### WORK REQUIRED
From the entries below, reproduce exactly the line containing "442x446 pixels.", the line containing "Given: Expand the third", and every line in between, with nothing added.

### GIVEN RECORDS
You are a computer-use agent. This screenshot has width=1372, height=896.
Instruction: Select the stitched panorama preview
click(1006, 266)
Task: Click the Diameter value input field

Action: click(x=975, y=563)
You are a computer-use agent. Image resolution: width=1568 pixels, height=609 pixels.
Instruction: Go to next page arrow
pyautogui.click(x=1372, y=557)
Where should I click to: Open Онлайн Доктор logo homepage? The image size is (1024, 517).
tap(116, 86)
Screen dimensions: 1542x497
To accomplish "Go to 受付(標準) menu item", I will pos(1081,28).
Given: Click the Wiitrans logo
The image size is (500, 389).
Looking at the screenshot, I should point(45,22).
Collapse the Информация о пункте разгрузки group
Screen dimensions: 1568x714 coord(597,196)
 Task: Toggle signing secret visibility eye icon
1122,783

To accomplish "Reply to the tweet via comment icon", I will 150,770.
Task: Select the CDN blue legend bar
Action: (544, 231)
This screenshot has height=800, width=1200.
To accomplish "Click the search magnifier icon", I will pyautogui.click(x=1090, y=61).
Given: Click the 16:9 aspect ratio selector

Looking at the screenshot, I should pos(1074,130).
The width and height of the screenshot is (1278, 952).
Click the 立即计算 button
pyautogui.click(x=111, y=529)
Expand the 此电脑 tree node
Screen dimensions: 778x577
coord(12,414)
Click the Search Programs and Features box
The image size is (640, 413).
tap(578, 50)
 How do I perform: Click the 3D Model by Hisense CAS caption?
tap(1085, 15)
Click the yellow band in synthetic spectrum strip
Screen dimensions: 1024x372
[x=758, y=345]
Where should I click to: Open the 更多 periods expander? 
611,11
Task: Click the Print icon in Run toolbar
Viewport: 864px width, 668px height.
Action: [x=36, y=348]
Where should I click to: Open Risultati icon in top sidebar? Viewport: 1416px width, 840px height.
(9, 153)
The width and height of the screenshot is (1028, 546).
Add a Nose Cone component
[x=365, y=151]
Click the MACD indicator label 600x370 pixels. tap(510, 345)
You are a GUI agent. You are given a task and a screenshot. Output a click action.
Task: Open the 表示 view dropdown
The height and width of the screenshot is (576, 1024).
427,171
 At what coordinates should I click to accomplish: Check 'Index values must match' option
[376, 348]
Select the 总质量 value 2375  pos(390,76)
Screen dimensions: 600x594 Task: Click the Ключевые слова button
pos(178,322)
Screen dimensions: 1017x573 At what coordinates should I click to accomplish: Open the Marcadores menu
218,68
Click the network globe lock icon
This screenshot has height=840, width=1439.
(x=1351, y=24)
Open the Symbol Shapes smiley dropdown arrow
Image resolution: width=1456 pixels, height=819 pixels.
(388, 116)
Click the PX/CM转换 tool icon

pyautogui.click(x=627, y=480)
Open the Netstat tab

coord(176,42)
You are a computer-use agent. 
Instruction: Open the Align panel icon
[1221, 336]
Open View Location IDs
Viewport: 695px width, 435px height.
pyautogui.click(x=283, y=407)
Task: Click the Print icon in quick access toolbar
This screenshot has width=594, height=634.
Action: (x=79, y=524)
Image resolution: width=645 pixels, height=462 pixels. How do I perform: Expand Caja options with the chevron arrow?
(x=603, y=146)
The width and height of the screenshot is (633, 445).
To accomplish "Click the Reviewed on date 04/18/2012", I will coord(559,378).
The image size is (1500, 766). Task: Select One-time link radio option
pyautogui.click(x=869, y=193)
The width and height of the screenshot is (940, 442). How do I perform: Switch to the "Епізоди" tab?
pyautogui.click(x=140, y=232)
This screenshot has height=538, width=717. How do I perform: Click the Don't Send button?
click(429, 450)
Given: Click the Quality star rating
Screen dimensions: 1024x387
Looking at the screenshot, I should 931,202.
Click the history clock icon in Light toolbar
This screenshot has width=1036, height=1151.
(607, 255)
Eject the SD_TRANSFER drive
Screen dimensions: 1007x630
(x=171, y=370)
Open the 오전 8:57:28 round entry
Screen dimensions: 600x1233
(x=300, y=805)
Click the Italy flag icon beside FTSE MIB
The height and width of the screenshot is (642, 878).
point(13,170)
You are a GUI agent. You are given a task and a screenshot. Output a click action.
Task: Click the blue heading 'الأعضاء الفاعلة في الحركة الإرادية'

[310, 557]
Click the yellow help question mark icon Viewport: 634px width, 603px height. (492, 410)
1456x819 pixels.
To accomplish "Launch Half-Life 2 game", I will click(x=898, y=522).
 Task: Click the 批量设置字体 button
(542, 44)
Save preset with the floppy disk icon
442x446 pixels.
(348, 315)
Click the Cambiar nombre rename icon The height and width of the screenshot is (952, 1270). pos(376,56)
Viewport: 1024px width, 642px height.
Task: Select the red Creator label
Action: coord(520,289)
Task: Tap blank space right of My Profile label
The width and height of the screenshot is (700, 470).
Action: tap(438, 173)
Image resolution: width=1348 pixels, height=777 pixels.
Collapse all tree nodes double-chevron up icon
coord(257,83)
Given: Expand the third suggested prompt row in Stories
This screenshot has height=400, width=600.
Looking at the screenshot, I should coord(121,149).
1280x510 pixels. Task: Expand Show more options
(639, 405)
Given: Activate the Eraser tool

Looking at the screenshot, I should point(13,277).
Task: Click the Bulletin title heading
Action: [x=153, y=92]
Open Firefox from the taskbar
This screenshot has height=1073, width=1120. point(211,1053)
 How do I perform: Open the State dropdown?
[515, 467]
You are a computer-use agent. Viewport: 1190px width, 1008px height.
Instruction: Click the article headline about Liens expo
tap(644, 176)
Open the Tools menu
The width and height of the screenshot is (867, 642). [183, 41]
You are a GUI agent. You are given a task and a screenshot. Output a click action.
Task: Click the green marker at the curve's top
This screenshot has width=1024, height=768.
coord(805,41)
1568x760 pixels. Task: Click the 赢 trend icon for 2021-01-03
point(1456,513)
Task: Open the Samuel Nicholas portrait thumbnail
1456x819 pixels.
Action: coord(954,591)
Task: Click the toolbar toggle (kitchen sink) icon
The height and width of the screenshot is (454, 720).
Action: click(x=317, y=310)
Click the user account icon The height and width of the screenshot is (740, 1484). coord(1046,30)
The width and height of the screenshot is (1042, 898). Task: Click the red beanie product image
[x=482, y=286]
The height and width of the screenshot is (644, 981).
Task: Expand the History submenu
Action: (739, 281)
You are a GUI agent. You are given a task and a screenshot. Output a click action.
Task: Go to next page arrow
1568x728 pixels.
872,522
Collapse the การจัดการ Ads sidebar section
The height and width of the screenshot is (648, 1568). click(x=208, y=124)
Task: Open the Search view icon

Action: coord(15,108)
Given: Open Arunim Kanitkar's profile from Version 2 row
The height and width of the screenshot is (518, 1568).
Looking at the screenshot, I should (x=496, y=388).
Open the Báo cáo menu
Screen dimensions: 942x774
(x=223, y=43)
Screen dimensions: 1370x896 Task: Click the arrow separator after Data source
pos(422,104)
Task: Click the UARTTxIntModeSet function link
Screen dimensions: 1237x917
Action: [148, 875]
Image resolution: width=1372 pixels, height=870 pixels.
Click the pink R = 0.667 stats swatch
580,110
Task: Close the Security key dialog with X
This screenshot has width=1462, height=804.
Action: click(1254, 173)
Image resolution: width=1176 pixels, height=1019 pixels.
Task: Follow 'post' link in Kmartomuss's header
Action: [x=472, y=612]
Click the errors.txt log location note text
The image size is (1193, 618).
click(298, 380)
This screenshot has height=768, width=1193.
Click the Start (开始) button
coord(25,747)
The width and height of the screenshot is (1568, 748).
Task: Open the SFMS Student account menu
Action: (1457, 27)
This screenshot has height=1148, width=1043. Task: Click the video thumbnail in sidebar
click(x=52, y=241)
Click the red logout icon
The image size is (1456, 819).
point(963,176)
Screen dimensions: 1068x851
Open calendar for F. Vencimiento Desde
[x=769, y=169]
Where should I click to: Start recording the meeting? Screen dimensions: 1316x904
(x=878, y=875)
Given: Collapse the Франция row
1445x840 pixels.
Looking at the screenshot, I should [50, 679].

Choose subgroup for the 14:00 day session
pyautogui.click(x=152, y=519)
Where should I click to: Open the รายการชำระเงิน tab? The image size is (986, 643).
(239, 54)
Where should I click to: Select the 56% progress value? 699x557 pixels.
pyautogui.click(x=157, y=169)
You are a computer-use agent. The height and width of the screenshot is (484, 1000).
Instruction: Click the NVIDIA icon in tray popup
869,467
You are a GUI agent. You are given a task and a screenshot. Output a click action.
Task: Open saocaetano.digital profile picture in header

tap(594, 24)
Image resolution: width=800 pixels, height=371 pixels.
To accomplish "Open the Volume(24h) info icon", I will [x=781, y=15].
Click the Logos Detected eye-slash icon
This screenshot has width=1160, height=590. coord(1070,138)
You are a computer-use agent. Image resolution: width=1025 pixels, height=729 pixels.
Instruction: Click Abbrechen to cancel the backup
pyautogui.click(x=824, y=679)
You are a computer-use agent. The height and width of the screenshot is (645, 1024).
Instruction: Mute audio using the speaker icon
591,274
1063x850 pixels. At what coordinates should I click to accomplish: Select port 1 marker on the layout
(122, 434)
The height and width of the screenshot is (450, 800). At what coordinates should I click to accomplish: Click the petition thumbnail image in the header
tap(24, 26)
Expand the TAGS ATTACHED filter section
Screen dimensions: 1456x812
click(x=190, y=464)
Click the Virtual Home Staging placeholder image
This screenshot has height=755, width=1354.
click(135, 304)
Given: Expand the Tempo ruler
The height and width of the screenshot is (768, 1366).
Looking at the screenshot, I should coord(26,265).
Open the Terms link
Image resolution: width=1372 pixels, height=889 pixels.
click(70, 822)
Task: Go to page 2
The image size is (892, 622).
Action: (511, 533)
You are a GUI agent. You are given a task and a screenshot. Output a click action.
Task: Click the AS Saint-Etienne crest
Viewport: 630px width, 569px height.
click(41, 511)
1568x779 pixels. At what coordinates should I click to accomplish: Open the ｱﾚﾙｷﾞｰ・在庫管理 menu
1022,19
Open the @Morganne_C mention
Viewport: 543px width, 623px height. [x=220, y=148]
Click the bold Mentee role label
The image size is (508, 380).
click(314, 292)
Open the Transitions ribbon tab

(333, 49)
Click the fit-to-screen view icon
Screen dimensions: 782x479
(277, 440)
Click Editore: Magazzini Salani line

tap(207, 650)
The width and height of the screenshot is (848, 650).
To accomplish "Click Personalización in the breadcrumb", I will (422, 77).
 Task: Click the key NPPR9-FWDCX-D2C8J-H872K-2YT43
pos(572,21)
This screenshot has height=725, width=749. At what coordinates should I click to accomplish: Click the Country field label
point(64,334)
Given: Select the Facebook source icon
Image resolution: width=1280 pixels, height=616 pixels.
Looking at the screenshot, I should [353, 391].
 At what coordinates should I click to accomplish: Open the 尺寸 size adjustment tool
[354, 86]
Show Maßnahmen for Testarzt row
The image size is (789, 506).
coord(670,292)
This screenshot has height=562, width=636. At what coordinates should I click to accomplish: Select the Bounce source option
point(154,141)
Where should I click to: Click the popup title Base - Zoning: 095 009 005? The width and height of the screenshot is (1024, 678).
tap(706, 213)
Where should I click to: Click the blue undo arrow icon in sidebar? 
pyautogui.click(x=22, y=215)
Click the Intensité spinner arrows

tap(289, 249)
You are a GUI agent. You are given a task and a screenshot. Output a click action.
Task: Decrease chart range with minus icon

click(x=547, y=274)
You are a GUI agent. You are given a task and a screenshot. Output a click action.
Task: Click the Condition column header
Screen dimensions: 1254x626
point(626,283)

### WRITTEN REPLY
442x446 pixels.
(348, 315)
Click the Cambiar nombre rename icon The height and width of the screenshot is (952, 1270). pos(376,56)
Viewport: 1024px width, 642px height.
Task: Select the red Creator label
Action: coord(520,289)
Task: Tap blank space right of My Profile label
The width and height of the screenshot is (700, 470).
Action: tap(438, 173)
Image resolution: width=1348 pixels, height=777 pixels.
Collapse all tree nodes double-chevron up icon
coord(257,83)
Given: Expand the third suggested prompt row in Stories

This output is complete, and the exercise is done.